# [Exercise description]
A verbatim reprint of the records below is what this exercise asks for.
━━━━
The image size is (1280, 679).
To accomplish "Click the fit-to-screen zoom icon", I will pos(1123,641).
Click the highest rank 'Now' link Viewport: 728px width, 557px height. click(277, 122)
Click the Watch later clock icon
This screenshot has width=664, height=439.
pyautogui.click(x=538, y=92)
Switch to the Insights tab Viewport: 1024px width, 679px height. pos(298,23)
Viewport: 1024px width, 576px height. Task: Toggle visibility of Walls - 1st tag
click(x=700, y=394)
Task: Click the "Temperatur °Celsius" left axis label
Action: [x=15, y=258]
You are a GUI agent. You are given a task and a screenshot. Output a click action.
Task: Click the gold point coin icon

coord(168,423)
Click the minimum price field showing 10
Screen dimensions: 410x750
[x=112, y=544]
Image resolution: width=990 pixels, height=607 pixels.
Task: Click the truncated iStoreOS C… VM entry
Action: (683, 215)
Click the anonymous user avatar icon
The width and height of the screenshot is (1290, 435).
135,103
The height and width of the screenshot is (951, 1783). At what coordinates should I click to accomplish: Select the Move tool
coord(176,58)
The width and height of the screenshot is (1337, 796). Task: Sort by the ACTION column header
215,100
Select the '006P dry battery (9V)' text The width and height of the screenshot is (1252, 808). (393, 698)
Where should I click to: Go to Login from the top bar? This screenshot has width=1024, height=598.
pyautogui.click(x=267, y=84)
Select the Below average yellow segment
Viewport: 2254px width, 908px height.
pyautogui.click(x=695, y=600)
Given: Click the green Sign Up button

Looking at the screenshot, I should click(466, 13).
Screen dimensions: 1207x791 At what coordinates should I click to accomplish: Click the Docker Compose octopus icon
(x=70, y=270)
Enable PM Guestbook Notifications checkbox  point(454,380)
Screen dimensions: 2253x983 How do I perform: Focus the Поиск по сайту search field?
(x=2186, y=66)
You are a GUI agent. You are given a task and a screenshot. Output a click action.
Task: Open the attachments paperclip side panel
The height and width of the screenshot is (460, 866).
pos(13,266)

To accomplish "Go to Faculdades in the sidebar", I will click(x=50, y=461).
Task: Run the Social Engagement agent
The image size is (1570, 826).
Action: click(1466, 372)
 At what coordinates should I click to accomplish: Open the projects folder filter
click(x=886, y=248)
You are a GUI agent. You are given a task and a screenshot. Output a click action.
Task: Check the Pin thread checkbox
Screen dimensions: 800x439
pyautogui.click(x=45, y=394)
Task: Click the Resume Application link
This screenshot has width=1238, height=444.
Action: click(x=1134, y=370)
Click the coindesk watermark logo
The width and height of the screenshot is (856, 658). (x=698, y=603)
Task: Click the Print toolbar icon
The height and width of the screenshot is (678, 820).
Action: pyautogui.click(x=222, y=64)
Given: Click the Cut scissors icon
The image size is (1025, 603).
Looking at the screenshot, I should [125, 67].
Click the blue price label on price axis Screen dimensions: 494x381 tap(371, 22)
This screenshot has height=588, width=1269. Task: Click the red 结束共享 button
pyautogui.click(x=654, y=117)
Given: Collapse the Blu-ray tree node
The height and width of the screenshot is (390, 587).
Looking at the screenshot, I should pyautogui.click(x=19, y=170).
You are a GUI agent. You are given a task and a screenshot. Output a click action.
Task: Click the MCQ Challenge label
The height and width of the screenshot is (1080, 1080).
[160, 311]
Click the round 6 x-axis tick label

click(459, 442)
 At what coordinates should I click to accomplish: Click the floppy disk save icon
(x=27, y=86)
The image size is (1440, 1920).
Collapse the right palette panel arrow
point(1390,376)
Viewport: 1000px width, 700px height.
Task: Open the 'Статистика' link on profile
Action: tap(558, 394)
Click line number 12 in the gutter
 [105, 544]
━━━━
# [Task answer]
The image size is (1280, 679).
To accomplish "Click the fit-to-screen zoom icon", I will pos(1123,641).
Click the highest rank 'Now' link Viewport: 728px width, 557px height. click(277, 122)
Click the Watch later clock icon
This screenshot has width=664, height=439.
pyautogui.click(x=538, y=92)
Switch to the Insights tab Viewport: 1024px width, 679px height. pos(298,23)
Viewport: 1024px width, 576px height. Task: Toggle visibility of Walls - 1st tag
click(x=700, y=394)
Task: Click the "Temperatur °Celsius" left axis label
Action: [x=15, y=258]
You are a GUI agent. You are given a task and a screenshot. Output a click action.
Task: Click the gold point coin icon

coord(168,423)
Click the minimum price field showing 10
Screen dimensions: 410x750
[x=112, y=544]
Image resolution: width=990 pixels, height=607 pixels.
Task: Click the truncated iStoreOS C… VM entry
Action: (683, 215)
Click the anonymous user avatar icon
The width and height of the screenshot is (1290, 435).
135,103
The height and width of the screenshot is (951, 1783). At what coordinates should I click to accomplish: Select the Move tool
coord(176,58)
The width and height of the screenshot is (1337, 796). Task: Sort by the ACTION column header
215,100
Select the '006P dry battery (9V)' text The width and height of the screenshot is (1252, 808). (393, 698)
Where should I click to: Go to Login from the top bar? This screenshot has width=1024, height=598.
pyautogui.click(x=267, y=84)
Select the Below average yellow segment
Viewport: 2254px width, 908px height.
pyautogui.click(x=695, y=600)
Given: Click the green Sign Up button

Looking at the screenshot, I should click(466, 13).
Screen dimensions: 1207x791 At what coordinates should I click to accomplish: Click the Docker Compose octopus icon
(x=70, y=270)
Enable PM Guestbook Notifications checkbox  point(454,380)
Screen dimensions: 2253x983 How do I perform: Focus the Поиск по сайту search field?
(x=2186, y=66)
You are a GUI agent. You are given a task and a screenshot. Output a click action.
Task: Open the attachments paperclip side panel
The height and width of the screenshot is (460, 866).
pos(13,266)

To accomplish "Go to Faculdades in the sidebar", I will click(x=50, y=461).
Task: Run the Social Engagement agent
The image size is (1570, 826).
Action: click(1466, 372)
 At what coordinates should I click to accomplish: Open the projects folder filter
click(x=886, y=248)
You are a GUI agent. You are given a task and a screenshot. Output a click action.
Task: Check the Pin thread checkbox
Screen dimensions: 800x439
pyautogui.click(x=45, y=394)
Task: Click the Resume Application link
This screenshot has width=1238, height=444.
Action: click(x=1134, y=370)
Click the coindesk watermark logo
The width and height of the screenshot is (856, 658). (x=698, y=603)
Task: Click the Print toolbar icon
The height and width of the screenshot is (678, 820).
Action: pyautogui.click(x=222, y=64)
Given: Click the Cut scissors icon
The image size is (1025, 603).
Looking at the screenshot, I should [125, 67].
Click the blue price label on price axis Screen dimensions: 494x381 tap(371, 22)
This screenshot has height=588, width=1269. Task: Click the red 结束共享 button
pyautogui.click(x=654, y=117)
Given: Collapse the Blu-ray tree node
The height and width of the screenshot is (390, 587).
Looking at the screenshot, I should pyautogui.click(x=19, y=170).
You are a GUI agent. You are given a task and a screenshot. Output a click action.
Task: Click the MCQ Challenge label
The height and width of the screenshot is (1080, 1080).
[160, 311]
Click the round 6 x-axis tick label

click(459, 442)
 At what coordinates should I click to accomplish: Click the floppy disk save icon
(x=27, y=86)
The image size is (1440, 1920).
Collapse the right palette panel arrow
point(1390,376)
Viewport: 1000px width, 700px height.
Task: Open the 'Статистика' link on profile
Action: tap(558, 394)
Click line number 12 in the gutter
 [105, 544]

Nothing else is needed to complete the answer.